Automated diagnosis and management of follicular thyroid nodules based on the devised small-dataset interpretable foreground optimization network deep learning: a multicenter diagnostic study

Currently, follicular thyroid carcinoma (FTC) has a relatively low incidence with a lack of effective preoperative diagnostic means. To reduce the need for invasive diagnostic procedures and to address information deficiencies inherent in a small dataset, we utilized interpretable foreground optimization network deep learning to develop a reliable preoperative FTC detection system.In this study, a deep learning model (FThyNet) was established using preoperative ultrasound images. Data on patients in the training and internal validation cohort ( n =432) were obtained from Ruijin Hospital, China. Data on patients in the external validation cohort ( n =71) were obtained from four other clinical centers. We evaluated the predictive performance of FThyNet and its ability to generalize across multiple external centers and compared the results yielded with assessments from physicians directly predicting FTC outcomes. In addition, the influence of texture information around the nodule edge on the prediction results was evaluated.FThyNet had a consistently high accuracy in predicting FTC with an area under the receiver operating characteristic curve (AUC) of 89.0% [95% CI 87.0-90.9]. Particularly, the AUC for grossly invasive FTC reached 90.3%, which was significantly higher than that of the radiologists (56.1% [95% CI 51.8-60.3]).
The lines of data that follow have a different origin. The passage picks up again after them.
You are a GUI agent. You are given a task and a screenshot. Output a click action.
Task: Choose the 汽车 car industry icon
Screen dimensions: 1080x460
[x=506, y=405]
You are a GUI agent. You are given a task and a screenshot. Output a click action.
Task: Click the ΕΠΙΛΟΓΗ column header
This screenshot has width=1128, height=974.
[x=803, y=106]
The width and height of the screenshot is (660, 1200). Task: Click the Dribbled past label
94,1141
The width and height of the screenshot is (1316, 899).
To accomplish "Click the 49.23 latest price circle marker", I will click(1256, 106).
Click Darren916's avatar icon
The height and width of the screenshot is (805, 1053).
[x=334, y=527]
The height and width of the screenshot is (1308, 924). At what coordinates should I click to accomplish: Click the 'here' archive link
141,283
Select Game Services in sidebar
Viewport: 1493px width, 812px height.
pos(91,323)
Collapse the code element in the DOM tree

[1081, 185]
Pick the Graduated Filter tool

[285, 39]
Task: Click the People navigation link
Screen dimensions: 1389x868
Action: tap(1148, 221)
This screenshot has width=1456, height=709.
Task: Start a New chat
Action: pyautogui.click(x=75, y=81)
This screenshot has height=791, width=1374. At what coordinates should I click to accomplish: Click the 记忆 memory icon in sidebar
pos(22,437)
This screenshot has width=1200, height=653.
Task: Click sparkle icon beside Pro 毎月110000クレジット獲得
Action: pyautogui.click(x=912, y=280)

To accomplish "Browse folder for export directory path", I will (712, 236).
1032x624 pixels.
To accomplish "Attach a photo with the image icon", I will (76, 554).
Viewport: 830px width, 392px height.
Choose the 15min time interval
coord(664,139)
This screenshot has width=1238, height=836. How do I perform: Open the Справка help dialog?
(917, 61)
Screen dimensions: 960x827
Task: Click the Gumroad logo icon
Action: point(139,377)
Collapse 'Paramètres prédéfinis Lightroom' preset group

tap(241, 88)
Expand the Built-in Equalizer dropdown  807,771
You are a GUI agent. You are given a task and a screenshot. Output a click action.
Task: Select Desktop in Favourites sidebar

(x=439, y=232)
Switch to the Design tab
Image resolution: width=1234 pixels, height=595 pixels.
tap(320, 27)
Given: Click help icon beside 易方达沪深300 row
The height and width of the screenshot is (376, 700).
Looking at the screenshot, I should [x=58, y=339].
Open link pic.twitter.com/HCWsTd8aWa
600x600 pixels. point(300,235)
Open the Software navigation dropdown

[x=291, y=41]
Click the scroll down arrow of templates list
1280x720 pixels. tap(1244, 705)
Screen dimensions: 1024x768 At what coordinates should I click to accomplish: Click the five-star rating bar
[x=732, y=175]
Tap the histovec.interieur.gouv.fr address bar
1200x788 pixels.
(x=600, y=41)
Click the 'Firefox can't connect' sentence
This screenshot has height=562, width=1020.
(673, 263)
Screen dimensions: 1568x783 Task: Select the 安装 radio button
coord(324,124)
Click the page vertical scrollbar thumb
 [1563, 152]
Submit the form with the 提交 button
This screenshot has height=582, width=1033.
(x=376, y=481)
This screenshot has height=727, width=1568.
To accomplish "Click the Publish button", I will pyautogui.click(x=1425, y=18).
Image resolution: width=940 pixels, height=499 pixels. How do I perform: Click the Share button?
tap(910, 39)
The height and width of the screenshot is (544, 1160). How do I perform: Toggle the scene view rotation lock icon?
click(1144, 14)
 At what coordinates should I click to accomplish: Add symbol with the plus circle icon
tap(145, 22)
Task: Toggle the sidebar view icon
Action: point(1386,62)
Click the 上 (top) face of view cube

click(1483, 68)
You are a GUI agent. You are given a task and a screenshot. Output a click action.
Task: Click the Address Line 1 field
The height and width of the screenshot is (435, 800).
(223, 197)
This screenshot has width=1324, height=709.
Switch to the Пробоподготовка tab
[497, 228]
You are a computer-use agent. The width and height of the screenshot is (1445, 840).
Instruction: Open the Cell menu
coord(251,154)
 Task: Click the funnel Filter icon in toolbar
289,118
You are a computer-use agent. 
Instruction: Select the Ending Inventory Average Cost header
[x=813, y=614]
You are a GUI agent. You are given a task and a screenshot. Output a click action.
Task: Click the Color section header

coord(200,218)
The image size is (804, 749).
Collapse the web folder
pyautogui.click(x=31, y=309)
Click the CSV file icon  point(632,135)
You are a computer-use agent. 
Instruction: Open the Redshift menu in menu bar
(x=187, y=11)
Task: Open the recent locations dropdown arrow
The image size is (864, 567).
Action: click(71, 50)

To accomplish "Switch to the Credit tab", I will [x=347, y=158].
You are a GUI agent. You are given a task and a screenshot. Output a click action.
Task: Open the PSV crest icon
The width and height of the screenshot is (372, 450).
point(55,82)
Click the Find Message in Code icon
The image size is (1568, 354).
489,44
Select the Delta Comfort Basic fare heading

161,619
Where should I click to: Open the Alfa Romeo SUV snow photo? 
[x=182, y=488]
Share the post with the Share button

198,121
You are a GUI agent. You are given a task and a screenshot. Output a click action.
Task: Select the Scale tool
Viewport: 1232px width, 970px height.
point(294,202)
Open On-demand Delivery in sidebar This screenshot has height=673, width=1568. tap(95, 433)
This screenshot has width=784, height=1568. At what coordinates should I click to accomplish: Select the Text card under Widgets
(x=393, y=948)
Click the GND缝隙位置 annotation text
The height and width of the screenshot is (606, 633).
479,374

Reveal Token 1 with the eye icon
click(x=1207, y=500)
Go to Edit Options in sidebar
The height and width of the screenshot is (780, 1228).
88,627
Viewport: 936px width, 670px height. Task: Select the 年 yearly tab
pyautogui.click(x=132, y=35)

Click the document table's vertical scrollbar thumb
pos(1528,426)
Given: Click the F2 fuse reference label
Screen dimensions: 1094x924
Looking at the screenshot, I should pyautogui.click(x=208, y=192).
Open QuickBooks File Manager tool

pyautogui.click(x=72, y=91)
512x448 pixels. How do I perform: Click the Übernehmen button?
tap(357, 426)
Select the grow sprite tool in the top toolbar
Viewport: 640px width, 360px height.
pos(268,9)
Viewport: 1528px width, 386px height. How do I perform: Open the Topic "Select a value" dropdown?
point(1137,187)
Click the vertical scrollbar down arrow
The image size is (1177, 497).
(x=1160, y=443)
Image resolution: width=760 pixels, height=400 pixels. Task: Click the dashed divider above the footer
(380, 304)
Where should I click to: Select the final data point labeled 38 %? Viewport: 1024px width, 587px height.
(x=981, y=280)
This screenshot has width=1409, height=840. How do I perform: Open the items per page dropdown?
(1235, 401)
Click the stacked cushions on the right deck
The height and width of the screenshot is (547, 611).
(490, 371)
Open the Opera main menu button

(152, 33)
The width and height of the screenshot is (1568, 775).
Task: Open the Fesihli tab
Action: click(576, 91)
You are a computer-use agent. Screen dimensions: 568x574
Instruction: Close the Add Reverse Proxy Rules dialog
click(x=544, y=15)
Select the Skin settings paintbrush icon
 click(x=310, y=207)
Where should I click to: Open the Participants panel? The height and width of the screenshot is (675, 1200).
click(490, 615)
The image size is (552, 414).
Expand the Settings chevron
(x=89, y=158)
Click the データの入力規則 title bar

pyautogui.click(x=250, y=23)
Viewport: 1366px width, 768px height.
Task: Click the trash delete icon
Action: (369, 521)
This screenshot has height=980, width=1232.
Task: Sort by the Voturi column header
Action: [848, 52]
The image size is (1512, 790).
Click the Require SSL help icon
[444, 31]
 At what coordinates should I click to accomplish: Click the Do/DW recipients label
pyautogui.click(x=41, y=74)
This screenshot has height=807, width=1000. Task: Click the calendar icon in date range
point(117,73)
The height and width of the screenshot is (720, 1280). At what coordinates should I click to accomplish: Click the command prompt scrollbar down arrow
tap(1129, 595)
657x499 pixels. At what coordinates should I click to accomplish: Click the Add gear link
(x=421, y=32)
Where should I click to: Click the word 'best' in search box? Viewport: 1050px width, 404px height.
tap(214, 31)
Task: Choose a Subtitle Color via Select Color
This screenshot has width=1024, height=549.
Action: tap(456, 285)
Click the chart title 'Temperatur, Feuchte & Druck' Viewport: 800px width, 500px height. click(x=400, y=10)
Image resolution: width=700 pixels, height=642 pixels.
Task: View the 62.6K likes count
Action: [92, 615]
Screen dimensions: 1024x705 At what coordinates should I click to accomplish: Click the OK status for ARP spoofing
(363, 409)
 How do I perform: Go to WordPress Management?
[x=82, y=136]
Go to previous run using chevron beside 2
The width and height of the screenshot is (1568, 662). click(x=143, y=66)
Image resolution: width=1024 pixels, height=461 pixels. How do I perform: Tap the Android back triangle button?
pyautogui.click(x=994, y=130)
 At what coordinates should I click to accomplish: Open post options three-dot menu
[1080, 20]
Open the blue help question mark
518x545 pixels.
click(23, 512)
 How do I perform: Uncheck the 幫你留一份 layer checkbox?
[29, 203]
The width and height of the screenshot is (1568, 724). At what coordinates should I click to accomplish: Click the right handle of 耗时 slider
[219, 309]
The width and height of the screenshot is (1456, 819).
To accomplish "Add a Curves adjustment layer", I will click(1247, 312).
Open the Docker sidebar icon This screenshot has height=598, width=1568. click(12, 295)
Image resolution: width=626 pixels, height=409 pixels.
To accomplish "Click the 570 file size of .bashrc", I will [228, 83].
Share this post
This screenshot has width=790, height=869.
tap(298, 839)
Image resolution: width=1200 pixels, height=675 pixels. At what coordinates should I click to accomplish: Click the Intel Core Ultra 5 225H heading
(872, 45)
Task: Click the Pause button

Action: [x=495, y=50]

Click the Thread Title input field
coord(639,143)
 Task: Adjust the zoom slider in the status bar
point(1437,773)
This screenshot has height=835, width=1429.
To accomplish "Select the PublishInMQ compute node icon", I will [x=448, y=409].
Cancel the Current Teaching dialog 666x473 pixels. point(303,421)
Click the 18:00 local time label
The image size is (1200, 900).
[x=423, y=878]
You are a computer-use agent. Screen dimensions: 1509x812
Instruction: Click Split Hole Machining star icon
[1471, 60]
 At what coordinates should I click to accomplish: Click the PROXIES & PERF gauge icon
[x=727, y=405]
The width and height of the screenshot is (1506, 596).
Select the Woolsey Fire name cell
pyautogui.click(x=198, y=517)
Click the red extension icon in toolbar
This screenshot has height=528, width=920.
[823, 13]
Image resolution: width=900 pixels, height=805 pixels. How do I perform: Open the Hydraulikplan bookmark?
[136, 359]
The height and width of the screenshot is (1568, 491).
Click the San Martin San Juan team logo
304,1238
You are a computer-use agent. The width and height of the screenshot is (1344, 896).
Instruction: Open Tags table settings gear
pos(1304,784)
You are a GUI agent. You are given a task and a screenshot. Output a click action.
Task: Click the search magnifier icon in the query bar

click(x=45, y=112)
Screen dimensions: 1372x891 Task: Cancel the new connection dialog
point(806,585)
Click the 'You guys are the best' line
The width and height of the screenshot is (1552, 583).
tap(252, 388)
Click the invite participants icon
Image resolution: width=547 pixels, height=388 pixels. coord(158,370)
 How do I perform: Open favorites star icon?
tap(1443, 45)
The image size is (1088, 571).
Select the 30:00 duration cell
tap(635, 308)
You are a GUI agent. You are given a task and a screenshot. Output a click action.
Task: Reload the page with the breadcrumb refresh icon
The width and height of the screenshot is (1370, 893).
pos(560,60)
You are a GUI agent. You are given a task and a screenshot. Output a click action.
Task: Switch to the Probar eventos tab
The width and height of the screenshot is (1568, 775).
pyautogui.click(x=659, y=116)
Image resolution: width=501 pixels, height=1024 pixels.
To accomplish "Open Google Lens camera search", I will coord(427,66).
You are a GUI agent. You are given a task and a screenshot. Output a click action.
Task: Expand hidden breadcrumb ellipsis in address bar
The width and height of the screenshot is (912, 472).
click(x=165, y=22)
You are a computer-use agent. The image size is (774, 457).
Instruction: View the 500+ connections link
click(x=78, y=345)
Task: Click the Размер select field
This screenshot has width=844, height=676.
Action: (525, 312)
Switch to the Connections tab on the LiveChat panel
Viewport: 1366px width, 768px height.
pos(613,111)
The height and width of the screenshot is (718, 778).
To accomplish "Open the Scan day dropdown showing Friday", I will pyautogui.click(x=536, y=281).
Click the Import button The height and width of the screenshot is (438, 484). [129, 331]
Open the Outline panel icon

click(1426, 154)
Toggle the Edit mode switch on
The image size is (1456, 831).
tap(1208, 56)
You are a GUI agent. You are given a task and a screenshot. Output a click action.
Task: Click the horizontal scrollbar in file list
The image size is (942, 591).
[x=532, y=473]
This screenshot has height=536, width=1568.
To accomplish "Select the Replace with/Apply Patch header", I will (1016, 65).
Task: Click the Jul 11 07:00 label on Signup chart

The parametric visualization study found that those nodules with blurred edges and relatively distorted surrounding textures were more likely to have FTC. Furthermore, edge texture information played an important role in FTC prediction with an AUC of 68.3% [95% CI 61.5-75.5], and highly invasive malignancies had the highest texture complexity.FThyNet could effectively predict FTC, provide explanations consistent with pathological knowledge, and improve clinical understanding of the disease.